Garabedian, an assistant professor of history at Marist College, tells the story of independent music collector Lawrence Gellert and his efforts to expose white audiences to traditional black music of protest during the 1930s. The book explores the unearthing of African American folksongs and how they redefined the 20th-century American music. In the 1960s, Gellert's collection of African American music, Negro Songs of Protest, was called a fabrication by other folklorists because of the absence of names and dates within the archive. 


WishCraft, A Guide to Manifesting a Positive Future

Shauna Cummins
Hardie Grant, $16.99, 2021

Wishcraft promises to teach readers to "perceive, believe, and receive" through the art of manifesting positivity. This guide of magic and practicality by Cummins, a long-term resident at Byrdcliffe Art Colony in Woodstock, provides a history of wishing to help readers create their own "wishing mind." Learn self-hypnosis––and how to recognize one's own true wishes––and turn all those fears, phobias, and unwanted feelings into positive tools for a magical journey of self-healing.  

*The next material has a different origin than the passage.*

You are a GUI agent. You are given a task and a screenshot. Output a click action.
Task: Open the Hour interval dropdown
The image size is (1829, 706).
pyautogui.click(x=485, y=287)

Behind the Camera: American Women Photographers Who Shaped How We See the World

Maria Ausherman
ORO Editions, $25, 2021

Stuyvesant resident Ausherman's book tells the inspiring personal stories of 16 women who broke through the physical and social expectations of society to pursue their dreams, from pioneers like Gertrude Kasebier to Dust Bowl chroniclers like Dorothea Lange to contemporary artists like Carrie Mae Weems, whose photography illustrates racism and the struggles of black families in America. Ausherman is also the author of The Photographic Legacy of Frances Benjamin Johnston and coauthor with Patricia Jennings of Georgia O'Keeffe's Hawaii.  

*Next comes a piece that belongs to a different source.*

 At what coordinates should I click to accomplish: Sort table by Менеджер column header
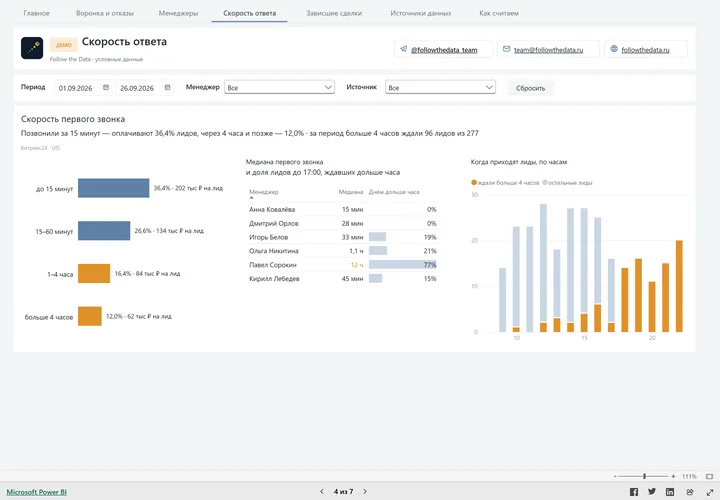coord(264,192)
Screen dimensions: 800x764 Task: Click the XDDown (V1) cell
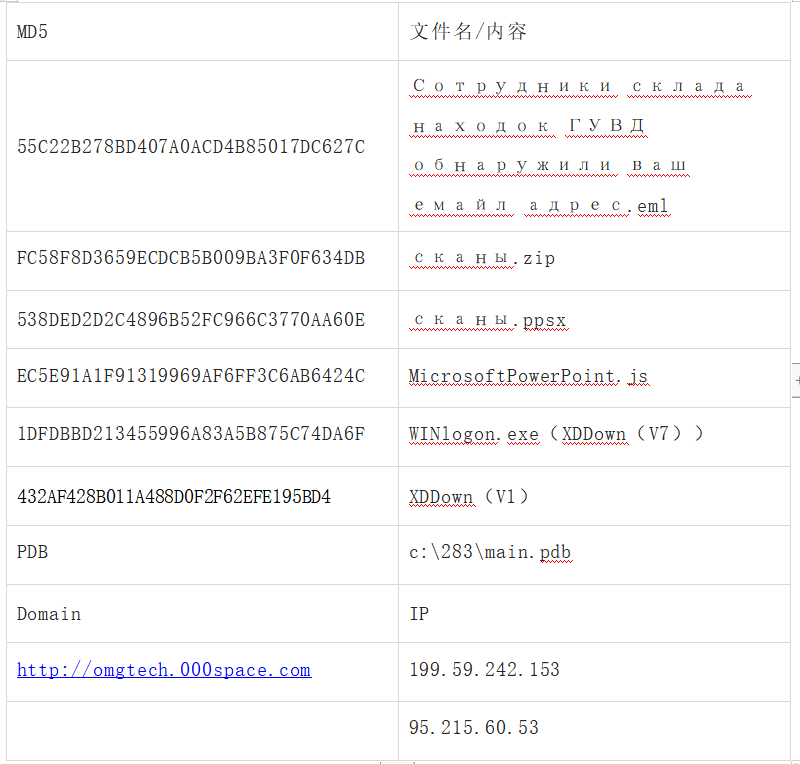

My Body, My Home: A Radical Guide to Resilience and Belonging

Victoria Emanuela, Caitlin Metz
Clarkson Potter, $14.99, 2020

My Body, My Home is an interactive guided meditation for self-acceptance, resilience, and healing the disconnect between the mind and body. This workbook, coauthored by Columbia County resident Emanuela, is focused on the relationship of your mind and body through different soothing meditations and thoughtful prompts. A variety of prompts, body maps, drawings, lists, and Venn diagrams help you challenge the negative feelings within yourself. This guide sparks a journey of reclamation and healing by engaging with your inner child, lineage, and your unconscious side.